__Goal of the exercise__:
All of the entries should be restated word for word, but without their pictures.

__Study material__:
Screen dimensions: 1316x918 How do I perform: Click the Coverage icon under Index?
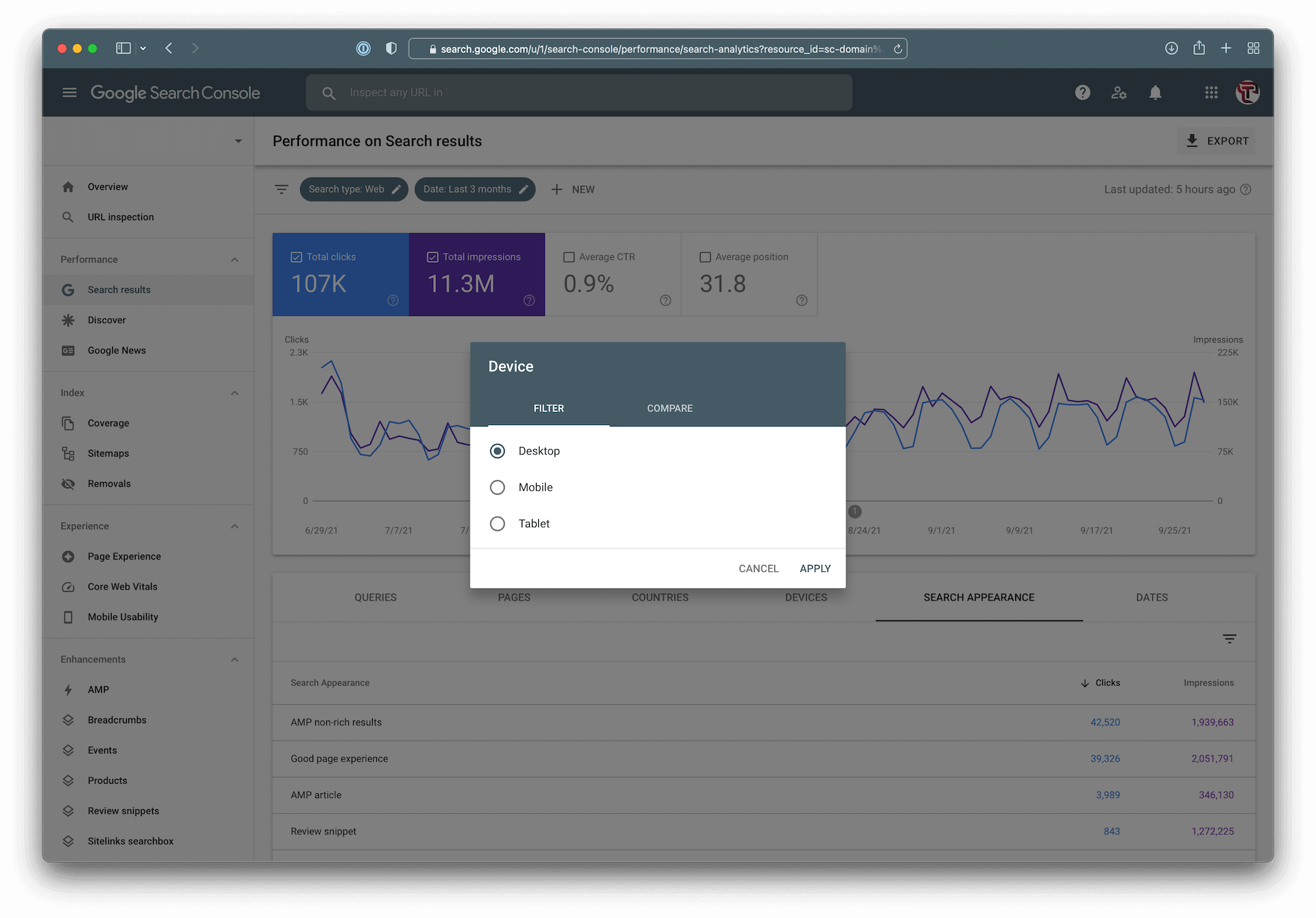click(68, 423)
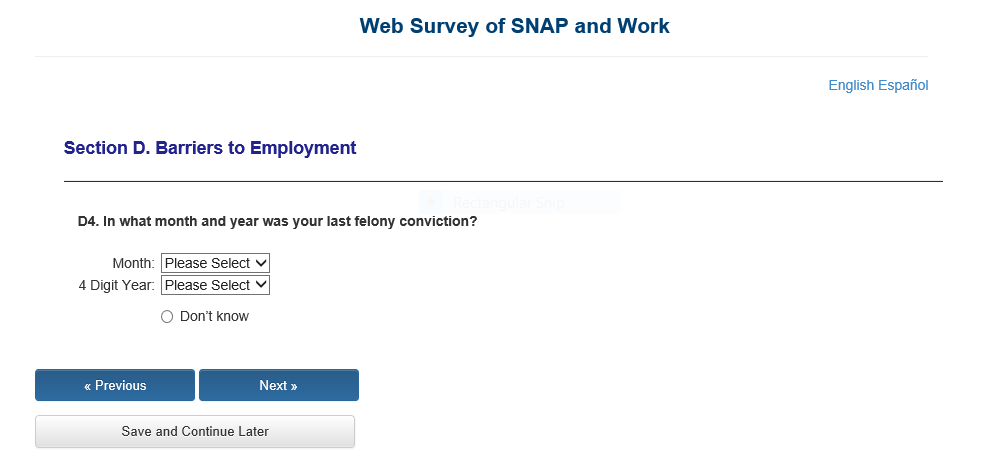Click the down arrow on the Year select
Viewport: 981px width, 465px height.
pos(261,285)
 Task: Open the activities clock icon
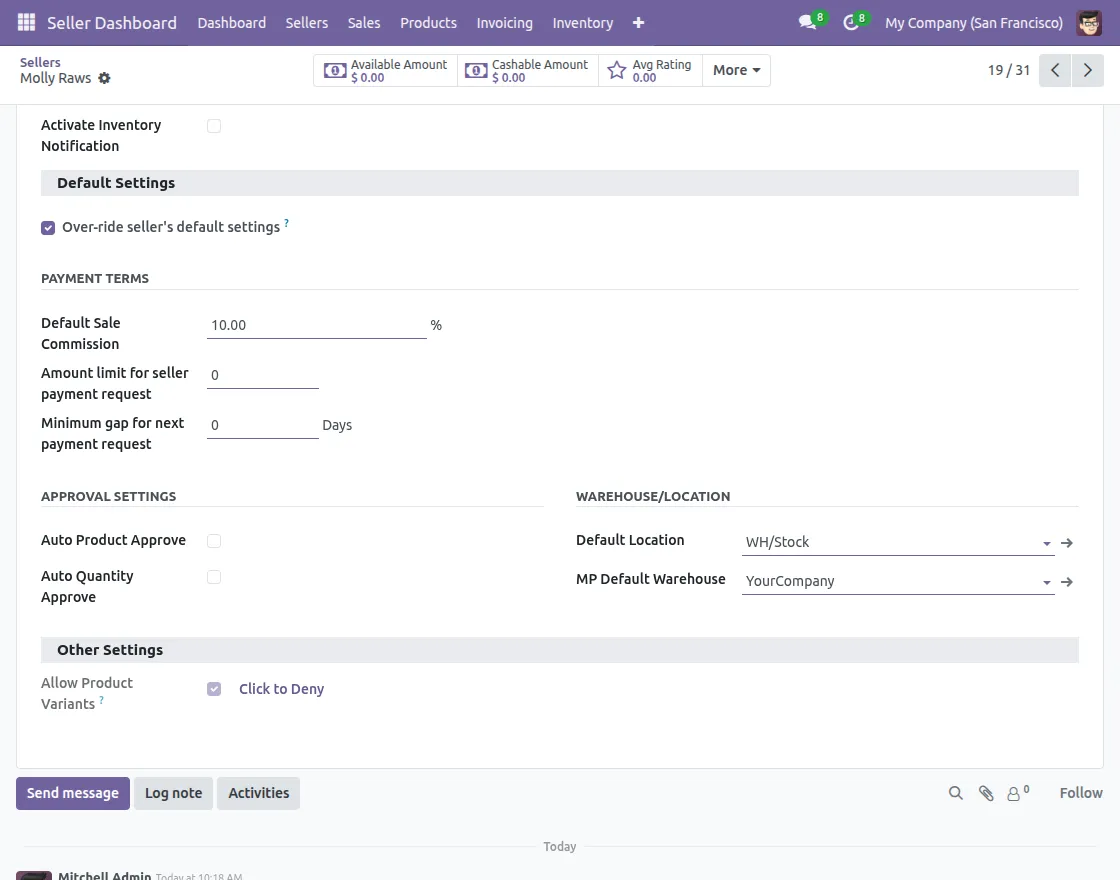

__Solution to the exercise__:
Screen dimensions: 1316x918 How do I perform: Click the Coverage icon under Index?
click(68, 423)
Click the down arrow on the Year select
Viewport: 981px width, 465px height.
pos(261,285)
 Task: Open the activities clock icon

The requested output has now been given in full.